2013 年 2 月 26 日

多様な学びを考える

高村さとみ

 2月10日(土)、11日(日)の二日間、東京代々木で開催された「第5回日本フリースクール大会(JDEC)」に参加してきました。JDECでは全国のフリースクール関係者・関心のある学生が集まり、講演会・分科会への参加や交流を行っています。私は第2回から参加しているので、これで4回目になります。

 その年によってJDECの内容にはカラーがあります。特にフリースクール全国ネットワークが中心となって取り組んでいる「子どもの多様な学びの機会を保障するための法律」の動きはJDECの核とも言えるものです。2010年、第2回のJDECでフリースクールやホームエデュケーション家庭が公に認知され、支援を受けるための法律「オルタナティブ教育法(仮称)」法案骨子が出されました。そして2012年、第4回のJDECではフリースクールだけではなくシュタイナースクールやインターナショナルスクールなど学校以外の様々な学びの場をオルタナティブな教育の場として捉えることに変化しています。「多様な学び保障法を実現する会」が発足し、今年は「子どもの多様な学びの機会を保障するための法律」と名称を変更しての初めてのJDECとなりました。内容の詳細についてはまた別な機会に触れたいと思います。
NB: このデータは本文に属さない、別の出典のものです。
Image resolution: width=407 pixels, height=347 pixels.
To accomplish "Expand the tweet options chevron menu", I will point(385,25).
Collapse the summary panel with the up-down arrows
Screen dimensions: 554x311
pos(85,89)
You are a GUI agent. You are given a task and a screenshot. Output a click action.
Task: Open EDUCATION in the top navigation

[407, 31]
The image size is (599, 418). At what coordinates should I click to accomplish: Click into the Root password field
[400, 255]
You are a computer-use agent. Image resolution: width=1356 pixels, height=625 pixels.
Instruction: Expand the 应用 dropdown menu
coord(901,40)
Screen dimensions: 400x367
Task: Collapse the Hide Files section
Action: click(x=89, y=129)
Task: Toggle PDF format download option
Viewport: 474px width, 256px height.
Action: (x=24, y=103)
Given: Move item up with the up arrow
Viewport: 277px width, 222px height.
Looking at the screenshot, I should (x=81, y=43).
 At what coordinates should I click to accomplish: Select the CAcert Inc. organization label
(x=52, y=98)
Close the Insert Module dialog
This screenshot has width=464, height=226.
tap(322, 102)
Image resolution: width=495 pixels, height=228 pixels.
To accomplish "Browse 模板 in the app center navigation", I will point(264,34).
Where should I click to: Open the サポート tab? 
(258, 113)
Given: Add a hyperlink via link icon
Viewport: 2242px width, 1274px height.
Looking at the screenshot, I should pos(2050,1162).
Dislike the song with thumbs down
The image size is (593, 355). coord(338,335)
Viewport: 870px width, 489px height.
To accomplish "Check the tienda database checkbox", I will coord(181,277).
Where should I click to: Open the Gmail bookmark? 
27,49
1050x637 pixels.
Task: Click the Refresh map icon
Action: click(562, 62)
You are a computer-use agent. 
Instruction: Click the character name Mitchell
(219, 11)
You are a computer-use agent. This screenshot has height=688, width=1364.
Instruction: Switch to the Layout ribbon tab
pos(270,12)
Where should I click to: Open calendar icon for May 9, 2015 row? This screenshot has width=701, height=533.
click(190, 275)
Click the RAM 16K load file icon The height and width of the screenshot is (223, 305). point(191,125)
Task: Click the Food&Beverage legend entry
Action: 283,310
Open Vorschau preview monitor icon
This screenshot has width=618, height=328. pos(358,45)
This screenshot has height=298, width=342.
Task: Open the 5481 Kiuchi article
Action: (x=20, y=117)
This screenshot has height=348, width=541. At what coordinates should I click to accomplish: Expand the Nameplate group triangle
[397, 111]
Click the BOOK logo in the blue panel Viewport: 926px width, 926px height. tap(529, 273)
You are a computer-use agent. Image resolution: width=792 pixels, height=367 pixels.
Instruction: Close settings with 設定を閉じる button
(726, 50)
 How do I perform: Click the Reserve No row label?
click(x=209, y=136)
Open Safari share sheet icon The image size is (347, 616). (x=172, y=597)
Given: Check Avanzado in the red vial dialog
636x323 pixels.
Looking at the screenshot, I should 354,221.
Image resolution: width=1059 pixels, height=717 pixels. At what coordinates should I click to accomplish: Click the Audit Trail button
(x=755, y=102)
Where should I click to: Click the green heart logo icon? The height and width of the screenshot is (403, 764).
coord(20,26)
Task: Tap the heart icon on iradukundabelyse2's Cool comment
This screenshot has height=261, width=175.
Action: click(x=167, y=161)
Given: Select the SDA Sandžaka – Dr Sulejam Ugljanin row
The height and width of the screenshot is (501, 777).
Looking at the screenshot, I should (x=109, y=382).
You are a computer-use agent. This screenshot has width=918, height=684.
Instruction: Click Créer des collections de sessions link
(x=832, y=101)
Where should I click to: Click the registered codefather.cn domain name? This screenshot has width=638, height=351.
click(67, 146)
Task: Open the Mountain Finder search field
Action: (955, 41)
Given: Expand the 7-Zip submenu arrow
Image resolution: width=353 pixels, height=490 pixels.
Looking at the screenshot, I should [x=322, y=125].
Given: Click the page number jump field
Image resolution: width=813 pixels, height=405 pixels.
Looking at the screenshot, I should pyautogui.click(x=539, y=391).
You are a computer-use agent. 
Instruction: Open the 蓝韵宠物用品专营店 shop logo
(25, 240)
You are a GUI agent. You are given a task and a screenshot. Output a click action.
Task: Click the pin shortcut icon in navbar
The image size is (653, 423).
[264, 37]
 私自身、特にフリースクール以外の教育機関を多様な学び保障法の対象に含んだことで、「多様な学びとは何か」ということをよく考えるようになりました。私はフリースクールの良い点の一つとして、各フリースクールによって活動内容がバラバラであるということが挙げられると思っています。子どもがその意志によって自分に合った学びの場を選択できることは理想です。ですから、フリースクールは特に同じ地域にあるのであればそれぞれの特色を持ったものであると良いと思っています。例えばAくんが住んでいる地域に活動の内容の違うフリースクールがいくつかあり、シュタイナースクールやインターナショナルスクールがあり、家庭で学ぶホームエデュケーションも認められているとしたら。そして、その中からAくんが自分に合った学びの場を選択できるとしたら。それはとてもすばらしいことのように思えます。一方、○○スクールという形にこだわらずとも塾や習い事など様々な場所が多様な学びの場といえるのではないかとも思います。実際に現在不登校の児童生徒でフリースクールや市の相談指導学級とつながっている子はわずかです。大半の子は家で過ごしているか、学校には行っていないが塾に通っている、児童会館に行っているなど他機関を利用していることが予想されます。いわゆる教科学習に限らず、子どもが興味をもって取り組んだこと全てに学びがあるというのが多様な学び保障法の前提なのでこの考え方は沿っていると思うのですが、なおさら多様な学びに法案という枠組みをつくることがいかに難しいかということを感じます。多様な学びというとありとあらゆる学びが想定されるのに、それを推進するための法律がむしろ多様な学びの範囲を狭めてしまうことになるからです。

 今回は「多様な学び」という言葉をクローズアップしましたが、多様な学び保障法はまだまだ検討の余地がある法案です。様々な立場の方、たくさんの方に意見をいただきながら修正していくことで本当に今必要な「多様な学び」が何か研ぎ澄まされていくはずです。そのためにはまずこの多様な学び保障法を多くの方に見ていただくこと。少しでも多くの方が多様な学び保障法に関心を持っていただけるとうれしいです。